Al lado de mi mesa, en la pequeña cafetería, me tocó escuchar la conversación de una madre con su hijo, de unos 10 años de edad. Venía bañado en tierra, con las rodillas negras, y un rastro de restos de lodo lo seguían desde la entrada hasta su silla. El pequeño futbolista devoraba su helado de vainilla, al tiempo que la mamá le restregaba la cara con una toallita húmeda.
Por más que parezca concentrado en mi celular, me cuesta mucho trabajo no desviar mi atención a los diálogos contiguos cuando la proximidad es tanta. El niño alababa a Sebas, su compañero de entrenamiento y equipo, según deduje.
—“Mejoró muchísimo, ¿verdad, má? Antes yo era mejor, pero ahora él se lleva a todos”.
—“¿Sabes qué es lo que pasa, Fo? —le respondió la mamá, y el niño, que supongo se llamaba Adolfo, abrió los ojos con gran expectativa—. La cosa es que Sebas se atreve a llevárselos, o por lo menos intenta. Él sabe que es capaz de burlarlos, y espera su oportunidad para correr y dejarlos atrás, mientras regatea. Tú hacías eso exactamente de más chiquito y muchas veces te salía. Otras no, pero te arriesgabas y no te detenías”.
—“Pues sí, pero si no, me dicen que soy personalista y que no la paso y que quién sabe qué”.

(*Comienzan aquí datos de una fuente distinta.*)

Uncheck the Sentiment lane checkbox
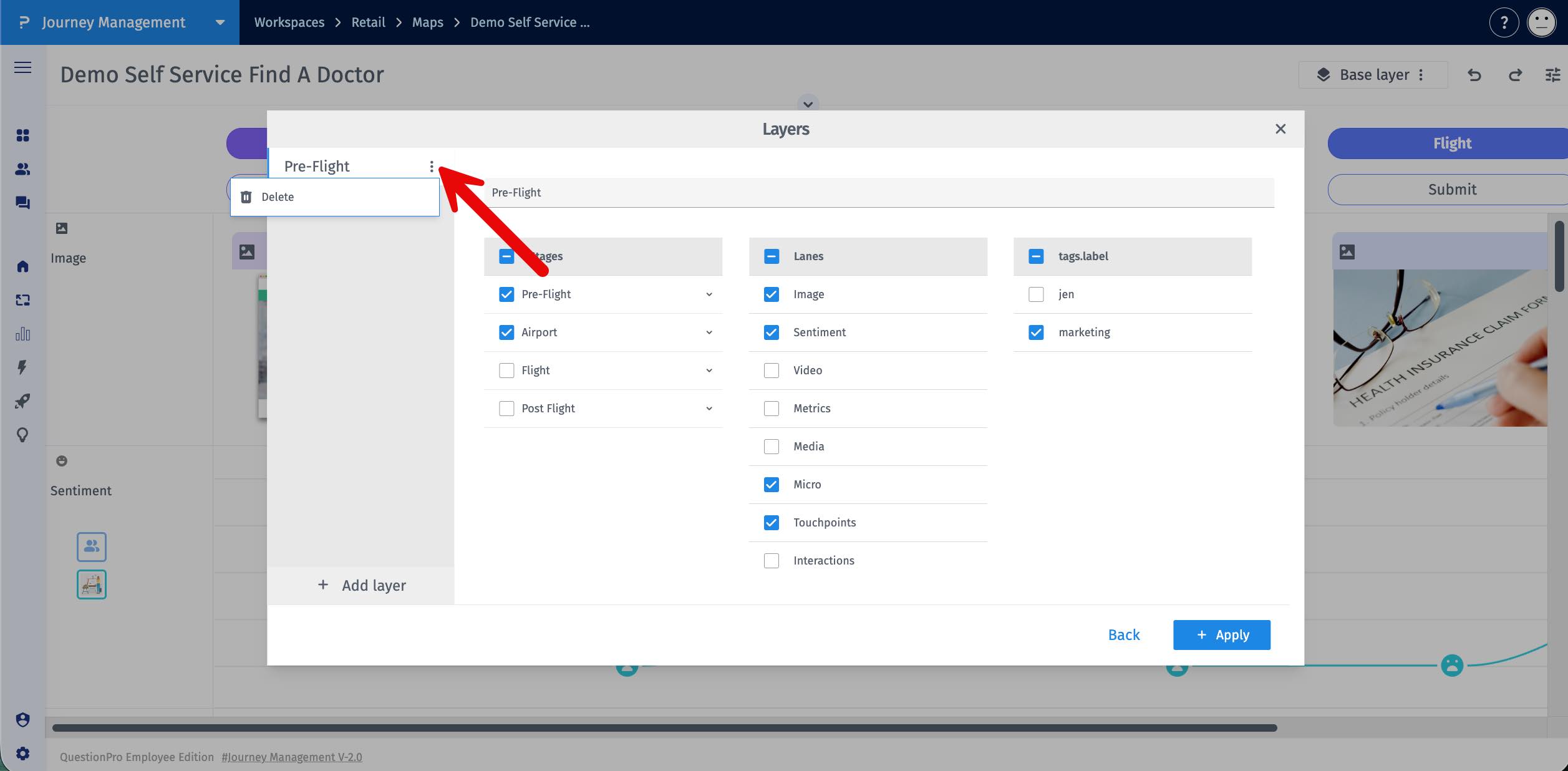The width and height of the screenshot is (1568, 771). pyautogui.click(x=772, y=332)
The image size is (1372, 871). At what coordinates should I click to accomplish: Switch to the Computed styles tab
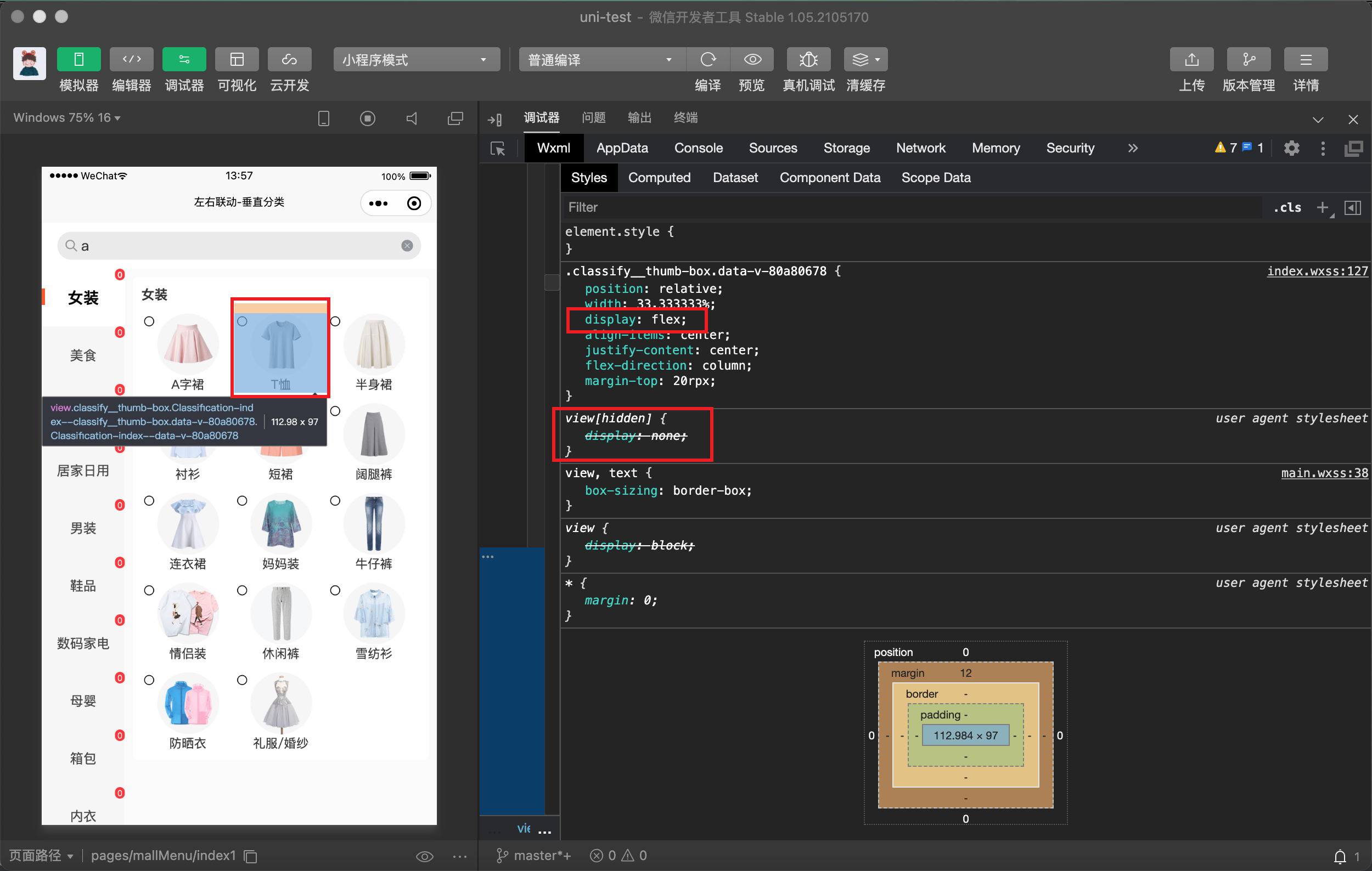659,178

—“No digo que no la pases; hay que pasarla, pero también hay que atreverse a no pasarla y a uno irse con la suya, con su balón, a dejar con la boca abierta a todos y a conquistar el mundo. ¿Cuál es tu mundo? La cancha, ¿no?”.
—“Sí...”.
—“Pues conquístala, Fo —lo alentó aquella mujer que parecía haber acabado de leer un libro del maestro Jorge Valdano—. No sé decirte quién sea mejor, pero atrévete, como cuando simplemente te ibas sin tanto pensar, y lo descubriremos”.

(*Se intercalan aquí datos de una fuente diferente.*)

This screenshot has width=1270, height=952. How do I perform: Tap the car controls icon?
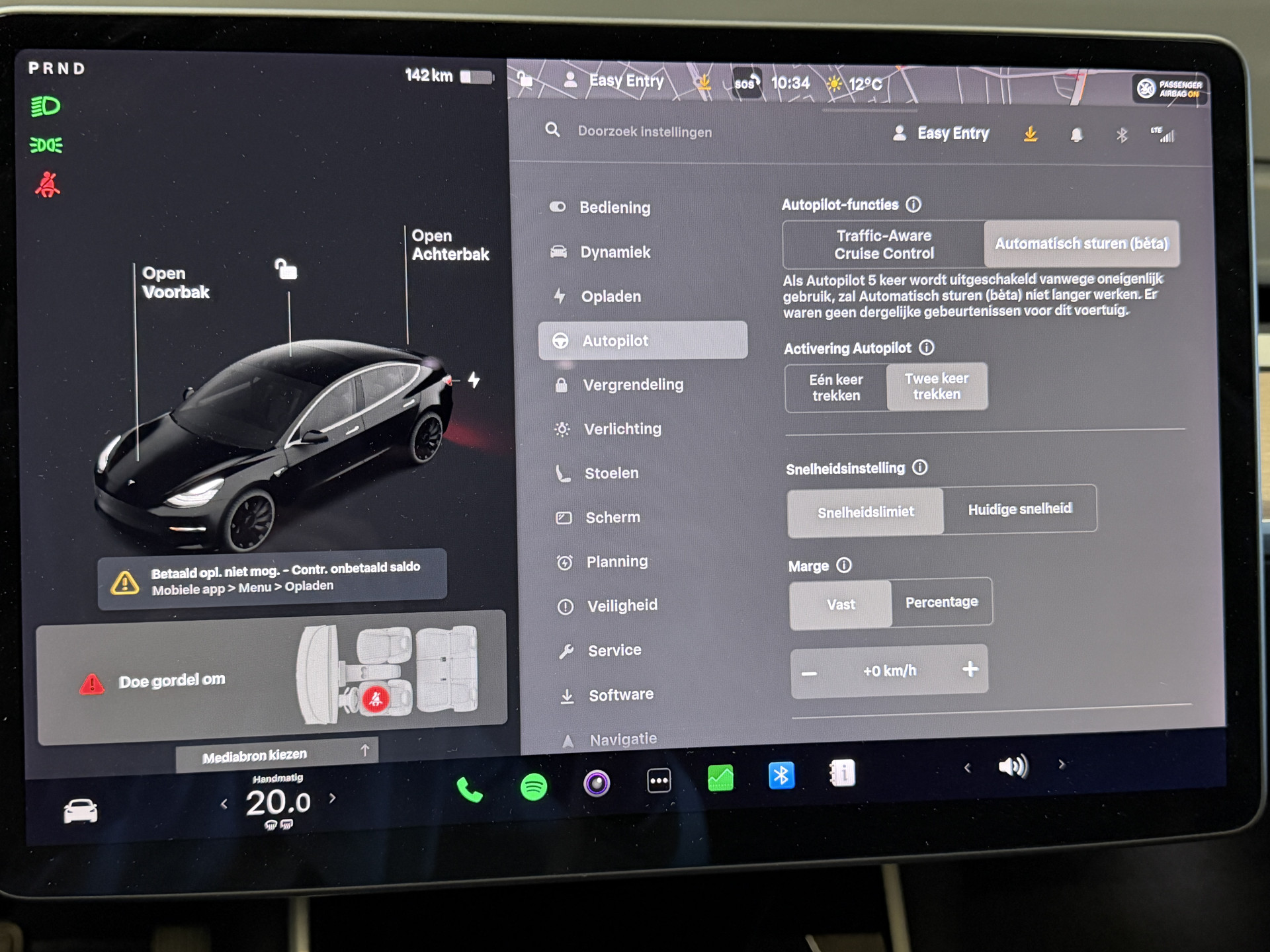click(x=80, y=811)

¿Cuántas veces Lionel Messi habrá hecho oídos sordos a los reclamos por no pasarla? Él sabía cuándo había que tocarla y cuándo escaparse. Entendía que debía atreverse, porque —de lo contrario— estaríamos únicamente discutiendo sobre si Pelé o Diego Maradona.

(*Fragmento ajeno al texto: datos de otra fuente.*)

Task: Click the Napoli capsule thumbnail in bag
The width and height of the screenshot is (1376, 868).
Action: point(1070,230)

Una ovación desde la comodidad de mi asiento a quienes se atreven a driblar, a irse, a quedarse, a hacer compañía, a bailar con euforia donde sea que pongan su canción favorita, a desafiar a los papás y renunciar a las arcaicas costumbres de familia. Un aplauso al que se atreve a pedirle al de enfrente que baje su celular y lo deje ver el concierto, al que le marca a quien le gusta, a quienes rompen sus propios límites, a los que vencen sus miedos y a esos que no callan ante las injusticias. Mis respetos a quienes se atreven a sobresalir, a ser distintos del resto y a comer helado de vainilla con mugre.